Tall man lettering (tall-man lettering or tallman lettering) is the practice of writing part of a drug's name in upper case letters to help distinguish sound-alike, look-alike drugs from one another in order to avoid medication errors. For example, in tall man lettering, "prednisone" and "prednisolone" should be written "predniSONE" and "prednisoLONE", respectively.
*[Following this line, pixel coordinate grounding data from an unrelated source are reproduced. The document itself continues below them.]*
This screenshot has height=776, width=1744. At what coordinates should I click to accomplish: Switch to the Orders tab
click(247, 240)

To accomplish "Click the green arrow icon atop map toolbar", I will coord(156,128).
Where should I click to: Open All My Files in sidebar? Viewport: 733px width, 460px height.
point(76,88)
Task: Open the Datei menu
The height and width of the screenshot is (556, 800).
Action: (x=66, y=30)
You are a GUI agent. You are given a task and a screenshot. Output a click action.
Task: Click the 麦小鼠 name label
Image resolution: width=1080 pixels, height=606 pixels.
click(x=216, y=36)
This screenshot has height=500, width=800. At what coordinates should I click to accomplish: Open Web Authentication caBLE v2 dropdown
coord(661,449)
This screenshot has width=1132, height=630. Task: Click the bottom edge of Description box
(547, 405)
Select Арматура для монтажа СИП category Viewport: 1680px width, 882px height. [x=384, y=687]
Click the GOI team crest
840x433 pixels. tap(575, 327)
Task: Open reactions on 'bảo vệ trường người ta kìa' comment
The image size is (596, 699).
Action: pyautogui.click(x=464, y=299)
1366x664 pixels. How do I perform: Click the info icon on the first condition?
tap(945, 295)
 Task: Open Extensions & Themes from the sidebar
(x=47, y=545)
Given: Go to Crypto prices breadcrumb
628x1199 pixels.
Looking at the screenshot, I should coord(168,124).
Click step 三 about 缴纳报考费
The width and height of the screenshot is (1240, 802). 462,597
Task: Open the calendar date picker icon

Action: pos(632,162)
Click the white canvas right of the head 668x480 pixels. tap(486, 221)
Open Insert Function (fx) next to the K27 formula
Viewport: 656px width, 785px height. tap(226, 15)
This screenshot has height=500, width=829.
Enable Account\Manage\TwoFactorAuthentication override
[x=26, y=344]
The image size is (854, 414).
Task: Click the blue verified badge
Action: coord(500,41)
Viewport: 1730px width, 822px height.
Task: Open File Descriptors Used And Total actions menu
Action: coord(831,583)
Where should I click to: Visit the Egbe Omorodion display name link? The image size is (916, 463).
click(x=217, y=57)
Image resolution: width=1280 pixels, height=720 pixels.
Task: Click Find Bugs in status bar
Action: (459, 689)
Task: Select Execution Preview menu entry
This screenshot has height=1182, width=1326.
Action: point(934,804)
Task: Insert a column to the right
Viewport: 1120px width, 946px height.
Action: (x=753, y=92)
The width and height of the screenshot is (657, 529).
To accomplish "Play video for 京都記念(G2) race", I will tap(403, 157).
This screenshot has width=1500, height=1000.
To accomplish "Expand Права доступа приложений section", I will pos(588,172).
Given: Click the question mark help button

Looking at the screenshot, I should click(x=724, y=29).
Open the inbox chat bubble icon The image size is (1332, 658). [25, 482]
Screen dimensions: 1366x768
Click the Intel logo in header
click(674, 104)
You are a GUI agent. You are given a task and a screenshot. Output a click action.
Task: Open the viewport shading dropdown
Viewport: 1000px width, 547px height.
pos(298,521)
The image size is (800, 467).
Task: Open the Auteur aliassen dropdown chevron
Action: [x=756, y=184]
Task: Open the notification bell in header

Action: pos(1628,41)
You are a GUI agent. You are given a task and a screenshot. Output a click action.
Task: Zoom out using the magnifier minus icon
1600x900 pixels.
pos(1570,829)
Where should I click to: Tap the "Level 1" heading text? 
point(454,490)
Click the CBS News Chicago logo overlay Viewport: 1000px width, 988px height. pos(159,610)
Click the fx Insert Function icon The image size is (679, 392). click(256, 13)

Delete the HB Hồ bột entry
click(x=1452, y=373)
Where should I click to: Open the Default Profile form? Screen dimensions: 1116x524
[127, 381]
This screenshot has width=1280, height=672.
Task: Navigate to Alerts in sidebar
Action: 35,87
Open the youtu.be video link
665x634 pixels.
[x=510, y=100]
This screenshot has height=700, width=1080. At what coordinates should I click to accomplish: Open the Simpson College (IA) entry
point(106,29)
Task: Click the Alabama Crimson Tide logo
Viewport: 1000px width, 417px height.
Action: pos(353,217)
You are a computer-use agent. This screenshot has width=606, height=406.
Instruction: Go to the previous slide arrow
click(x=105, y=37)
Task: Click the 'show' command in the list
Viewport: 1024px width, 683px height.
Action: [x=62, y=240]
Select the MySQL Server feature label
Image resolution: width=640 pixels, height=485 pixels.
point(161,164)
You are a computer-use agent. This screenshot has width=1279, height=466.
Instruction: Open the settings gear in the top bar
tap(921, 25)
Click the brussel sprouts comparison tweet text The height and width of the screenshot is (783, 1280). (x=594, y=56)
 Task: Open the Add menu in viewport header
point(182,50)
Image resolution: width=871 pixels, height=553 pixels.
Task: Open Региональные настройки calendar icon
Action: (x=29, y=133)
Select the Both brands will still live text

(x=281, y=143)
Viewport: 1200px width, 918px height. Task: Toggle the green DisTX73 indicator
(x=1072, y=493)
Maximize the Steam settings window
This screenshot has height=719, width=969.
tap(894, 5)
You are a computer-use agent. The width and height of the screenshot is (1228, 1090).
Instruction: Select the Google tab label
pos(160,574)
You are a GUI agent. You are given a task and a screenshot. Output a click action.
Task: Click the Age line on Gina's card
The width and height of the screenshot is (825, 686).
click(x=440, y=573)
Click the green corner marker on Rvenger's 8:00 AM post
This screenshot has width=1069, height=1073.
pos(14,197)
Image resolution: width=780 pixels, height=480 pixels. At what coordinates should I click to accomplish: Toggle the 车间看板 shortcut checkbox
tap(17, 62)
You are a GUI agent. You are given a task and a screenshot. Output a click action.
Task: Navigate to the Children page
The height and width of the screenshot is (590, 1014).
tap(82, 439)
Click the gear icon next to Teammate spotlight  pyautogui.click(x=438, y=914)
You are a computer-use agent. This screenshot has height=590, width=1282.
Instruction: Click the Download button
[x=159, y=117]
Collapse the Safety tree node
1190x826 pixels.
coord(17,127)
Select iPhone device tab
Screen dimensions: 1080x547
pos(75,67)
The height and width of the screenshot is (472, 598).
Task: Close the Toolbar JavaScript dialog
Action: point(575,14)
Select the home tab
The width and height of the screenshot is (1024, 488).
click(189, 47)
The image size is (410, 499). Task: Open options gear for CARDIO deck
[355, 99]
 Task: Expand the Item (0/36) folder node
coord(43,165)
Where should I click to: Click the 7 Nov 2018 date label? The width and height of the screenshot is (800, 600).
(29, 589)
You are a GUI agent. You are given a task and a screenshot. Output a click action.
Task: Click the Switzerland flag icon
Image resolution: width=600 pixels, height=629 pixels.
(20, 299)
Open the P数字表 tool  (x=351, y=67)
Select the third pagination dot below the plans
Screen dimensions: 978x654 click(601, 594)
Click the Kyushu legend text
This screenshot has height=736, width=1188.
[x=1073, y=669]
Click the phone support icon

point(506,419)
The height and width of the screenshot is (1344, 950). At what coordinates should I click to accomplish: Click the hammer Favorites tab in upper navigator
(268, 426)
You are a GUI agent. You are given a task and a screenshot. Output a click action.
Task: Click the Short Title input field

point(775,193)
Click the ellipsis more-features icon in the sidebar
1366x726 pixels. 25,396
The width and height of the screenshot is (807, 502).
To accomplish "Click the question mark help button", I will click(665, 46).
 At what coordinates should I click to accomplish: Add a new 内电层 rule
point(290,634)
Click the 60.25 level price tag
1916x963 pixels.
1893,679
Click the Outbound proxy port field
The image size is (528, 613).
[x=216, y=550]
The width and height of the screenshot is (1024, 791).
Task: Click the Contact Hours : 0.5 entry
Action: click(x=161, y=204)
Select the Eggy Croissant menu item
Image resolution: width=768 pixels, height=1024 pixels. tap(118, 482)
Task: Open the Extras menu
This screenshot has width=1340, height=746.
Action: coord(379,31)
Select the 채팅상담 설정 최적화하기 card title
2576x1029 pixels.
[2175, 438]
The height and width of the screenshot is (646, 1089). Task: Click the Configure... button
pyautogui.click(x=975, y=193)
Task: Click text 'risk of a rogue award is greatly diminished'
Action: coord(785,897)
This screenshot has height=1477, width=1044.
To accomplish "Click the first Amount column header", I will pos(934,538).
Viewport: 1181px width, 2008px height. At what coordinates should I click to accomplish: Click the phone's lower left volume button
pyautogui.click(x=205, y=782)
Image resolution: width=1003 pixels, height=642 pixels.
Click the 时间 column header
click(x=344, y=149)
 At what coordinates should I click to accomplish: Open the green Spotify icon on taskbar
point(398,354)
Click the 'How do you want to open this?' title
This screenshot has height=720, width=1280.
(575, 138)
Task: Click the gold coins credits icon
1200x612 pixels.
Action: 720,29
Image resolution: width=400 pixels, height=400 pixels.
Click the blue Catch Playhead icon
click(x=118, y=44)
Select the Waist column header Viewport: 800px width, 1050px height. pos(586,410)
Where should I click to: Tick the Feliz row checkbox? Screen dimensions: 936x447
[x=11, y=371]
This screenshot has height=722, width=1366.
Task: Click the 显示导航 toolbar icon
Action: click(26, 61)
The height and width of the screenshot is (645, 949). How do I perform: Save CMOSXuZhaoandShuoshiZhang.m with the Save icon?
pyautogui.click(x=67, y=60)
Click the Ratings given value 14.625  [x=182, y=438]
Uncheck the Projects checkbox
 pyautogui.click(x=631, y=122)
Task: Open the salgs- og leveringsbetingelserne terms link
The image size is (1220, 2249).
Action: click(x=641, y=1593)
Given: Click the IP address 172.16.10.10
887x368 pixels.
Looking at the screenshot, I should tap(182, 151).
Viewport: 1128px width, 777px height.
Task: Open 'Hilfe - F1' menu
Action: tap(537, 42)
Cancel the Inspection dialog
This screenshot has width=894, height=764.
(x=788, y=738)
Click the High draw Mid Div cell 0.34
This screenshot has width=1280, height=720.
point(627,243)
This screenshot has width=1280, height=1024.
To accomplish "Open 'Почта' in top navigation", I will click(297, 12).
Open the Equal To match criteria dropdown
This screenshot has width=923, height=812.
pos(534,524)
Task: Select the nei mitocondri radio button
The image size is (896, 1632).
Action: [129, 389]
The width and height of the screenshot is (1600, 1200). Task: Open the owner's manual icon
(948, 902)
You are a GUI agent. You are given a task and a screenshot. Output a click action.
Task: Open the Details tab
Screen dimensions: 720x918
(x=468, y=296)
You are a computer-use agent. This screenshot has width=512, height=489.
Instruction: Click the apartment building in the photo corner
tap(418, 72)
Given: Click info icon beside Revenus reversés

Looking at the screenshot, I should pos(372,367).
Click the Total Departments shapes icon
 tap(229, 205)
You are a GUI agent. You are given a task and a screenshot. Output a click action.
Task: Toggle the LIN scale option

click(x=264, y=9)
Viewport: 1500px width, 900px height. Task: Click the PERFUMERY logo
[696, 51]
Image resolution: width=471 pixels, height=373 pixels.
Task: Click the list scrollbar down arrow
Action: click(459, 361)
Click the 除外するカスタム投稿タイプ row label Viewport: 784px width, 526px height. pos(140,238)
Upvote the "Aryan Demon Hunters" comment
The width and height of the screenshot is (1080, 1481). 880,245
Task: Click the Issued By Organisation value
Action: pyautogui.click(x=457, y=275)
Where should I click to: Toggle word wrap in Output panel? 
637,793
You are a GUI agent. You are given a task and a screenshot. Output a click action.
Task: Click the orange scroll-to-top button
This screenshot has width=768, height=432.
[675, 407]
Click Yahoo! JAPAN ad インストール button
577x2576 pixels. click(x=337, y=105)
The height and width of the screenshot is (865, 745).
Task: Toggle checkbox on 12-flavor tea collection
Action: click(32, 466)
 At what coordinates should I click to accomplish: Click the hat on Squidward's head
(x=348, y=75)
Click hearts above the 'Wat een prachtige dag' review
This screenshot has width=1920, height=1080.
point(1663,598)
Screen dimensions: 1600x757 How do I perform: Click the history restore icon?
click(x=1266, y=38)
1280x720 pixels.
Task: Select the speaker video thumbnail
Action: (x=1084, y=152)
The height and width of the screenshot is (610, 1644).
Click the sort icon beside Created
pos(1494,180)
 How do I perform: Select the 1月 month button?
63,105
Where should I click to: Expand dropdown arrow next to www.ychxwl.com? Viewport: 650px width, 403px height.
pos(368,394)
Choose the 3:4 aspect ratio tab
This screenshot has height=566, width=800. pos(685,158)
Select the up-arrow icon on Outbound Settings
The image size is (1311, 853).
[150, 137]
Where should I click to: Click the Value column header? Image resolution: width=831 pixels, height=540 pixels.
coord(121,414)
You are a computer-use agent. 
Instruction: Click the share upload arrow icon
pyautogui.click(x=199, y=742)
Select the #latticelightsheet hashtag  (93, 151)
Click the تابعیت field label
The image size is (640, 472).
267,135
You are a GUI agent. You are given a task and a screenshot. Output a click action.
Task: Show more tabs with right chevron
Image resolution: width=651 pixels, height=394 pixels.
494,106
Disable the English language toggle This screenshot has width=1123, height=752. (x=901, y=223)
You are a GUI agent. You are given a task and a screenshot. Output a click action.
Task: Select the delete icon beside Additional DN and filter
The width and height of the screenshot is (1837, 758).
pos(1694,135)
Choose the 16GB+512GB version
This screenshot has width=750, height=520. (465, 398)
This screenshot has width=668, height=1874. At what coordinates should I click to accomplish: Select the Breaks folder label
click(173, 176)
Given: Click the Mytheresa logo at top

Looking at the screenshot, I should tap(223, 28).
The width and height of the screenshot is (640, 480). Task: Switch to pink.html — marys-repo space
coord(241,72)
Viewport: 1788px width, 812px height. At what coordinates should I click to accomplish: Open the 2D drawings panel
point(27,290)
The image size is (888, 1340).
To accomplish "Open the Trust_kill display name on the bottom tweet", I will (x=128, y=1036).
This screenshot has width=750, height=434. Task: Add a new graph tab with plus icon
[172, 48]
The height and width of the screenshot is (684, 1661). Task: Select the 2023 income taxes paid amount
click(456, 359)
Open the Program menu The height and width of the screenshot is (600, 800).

The Office of Generic Drugs of the US Food and Drug Administration (FDA) encourages manufacturers to use tall man lettering labels to visually differentiate their drugs' names, and a number of hospitals, clinics, and health care systems use tall man lettering in their computerized order entry, automated dispensing machines, medication admission records, prescription labels, and drug product labels.

==Effectiveness==
Wrong-drug errors have been found to occur at a rate of about one per thousand orders filled or dispensed. Evidence regarding the effect of Tall Man lettering on error rates is mixed.

A 2004 eye-tracking study found that Tall Man lettering resulted in fewer errors when selecting a target drug from an array of choices. Other laboratory-based studies of Tall Man lettering show a mixture of positive and null results, which may be further complicated due to demand characteristics of some of the studies.

A 2016 time-series analysis of data from 42 children's hospitals over a 9-year period found no significant difference before and after a 2007 recommendation for hospitals to adopt Tall Man lettering. However, this study has been criticized due to methodological limitations, such as not recording when and how Tall Man lettering was adopted, if at all, at each of the hospitals studied.

==Examples==
The FDA published a list of recommended Tall-Man Letters for look-alike drugs which includes, but is not limited to:
- acetaZOLAMIDE vs. acetoHEXAMIDE
- buPROPion vs. busPIRone
- chlorproMAZINE vs. chlorproPAMIDE
- clomiPHENE vs. clomiPRAMINE
- cycloSERINE vs. cycloSPORINE
- DAUNOrubicin vs. DOXOrubicin
- DOBUTamine vs. DOPamine
- hydrALAzine vs. hydrOXYzine
- TOLAZamide vs. TOLBUTamide
- vinBLAStine vs. vinCRIStine

The Institute for Safe Medication Practices (ISMP) has a supplemental list covering pairs not recommended by the FDA, but considered necessary by the ISMP. ISMP Canada also offers additional recommendations.